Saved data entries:

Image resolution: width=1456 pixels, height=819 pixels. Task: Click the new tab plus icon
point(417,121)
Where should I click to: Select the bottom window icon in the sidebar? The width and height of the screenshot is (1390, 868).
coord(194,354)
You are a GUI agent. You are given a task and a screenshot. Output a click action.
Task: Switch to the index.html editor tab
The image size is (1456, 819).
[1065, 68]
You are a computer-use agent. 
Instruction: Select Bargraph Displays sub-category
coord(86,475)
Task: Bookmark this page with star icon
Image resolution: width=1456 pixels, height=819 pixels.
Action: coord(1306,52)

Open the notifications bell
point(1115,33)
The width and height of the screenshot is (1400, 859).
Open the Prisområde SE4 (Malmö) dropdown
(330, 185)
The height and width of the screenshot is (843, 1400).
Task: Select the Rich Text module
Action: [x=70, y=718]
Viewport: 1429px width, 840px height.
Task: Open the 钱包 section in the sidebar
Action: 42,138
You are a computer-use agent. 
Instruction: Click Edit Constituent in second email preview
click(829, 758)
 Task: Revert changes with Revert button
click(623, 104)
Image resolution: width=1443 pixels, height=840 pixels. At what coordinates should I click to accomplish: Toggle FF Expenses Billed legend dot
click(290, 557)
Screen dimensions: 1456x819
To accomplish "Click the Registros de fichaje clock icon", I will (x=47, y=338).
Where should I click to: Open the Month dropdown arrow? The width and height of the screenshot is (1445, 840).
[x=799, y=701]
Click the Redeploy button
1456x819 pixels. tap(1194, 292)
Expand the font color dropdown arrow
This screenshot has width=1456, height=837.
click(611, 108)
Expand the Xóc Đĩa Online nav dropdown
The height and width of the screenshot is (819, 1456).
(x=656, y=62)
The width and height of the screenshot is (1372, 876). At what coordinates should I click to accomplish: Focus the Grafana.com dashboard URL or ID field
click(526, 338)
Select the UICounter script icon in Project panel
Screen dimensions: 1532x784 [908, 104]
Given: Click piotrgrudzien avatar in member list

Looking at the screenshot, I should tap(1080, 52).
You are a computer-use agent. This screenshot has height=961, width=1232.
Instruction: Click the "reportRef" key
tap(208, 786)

ABOUT THIS EXERCISE:
Search the records above for the word "agent", then say how many lines contain it. Give the number alone.

SOLUTION TO THIS TASK:
4